For his part, Glasser was quick to point out that “Coach Sendek is a great teacher. If there is anything he has really taught me, it is the need to be both physically and mentally tough.” Glasser took some physical licks in the game, coming out at one point when he got a knee to his tail bone. “I like to be in the middle of everything,” the 6’1” guard said. “Being so short I’m at elbow height so I guess it just happens that I take a lot of elbows.”

Coming into the NCAA tourney with 384 career assists, Glasser is on target to surpass the ASU school record of 454 when his college days are over. In the locker room after the game, reporters asked him about his recent scoring spate, (“It seemed that you were taking shots you wouldn’t have taken earlier in the year” and he replied, “My role on this team has changed from the start of the season till now. I have been scoring a lot more than I did earlier in my career and I have to just keep doing that.”)

Earlier this month Glasser earned Pac-10 All-Tournament honors by averaging 13.7 points per game in three outings, with a .516 field goal % and shooting .455 from behind the arc. He had 12 assists and just four turnovers in 37.3 minutes of play per game.

“Through the Pac-10 Tournament I was able to accumulate a lot of confidence. There is so much talent around the country,” Glasser observed, “and I really think the difference is confidence. If a player plays with confidence it makes all the difference.” Right now I am as confident as I have ever been.”
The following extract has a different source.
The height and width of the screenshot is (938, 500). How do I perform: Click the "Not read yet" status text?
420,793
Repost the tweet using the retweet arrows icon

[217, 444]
Glasser has been tapped for the U.S. basketball team that will be playing in this summer’s Maccabiah Games in Israel. For him, it will be the first time visiting. “It’s an experience I am really looking forward to,” he noted. “I know that Jon Scheyer (of Duke) is also on the team, and I am looking forward to meeting the other players and Coach (Bruce) Pearl (of Tennessee, whose own team lost in first round play to Oklahoma State 77-75 in the final seconds of play).

Glasser hopes to play professionally after graduating from ASU. “I have been playing since I was six,” he commented. “I want to keep playing for as long as I can.”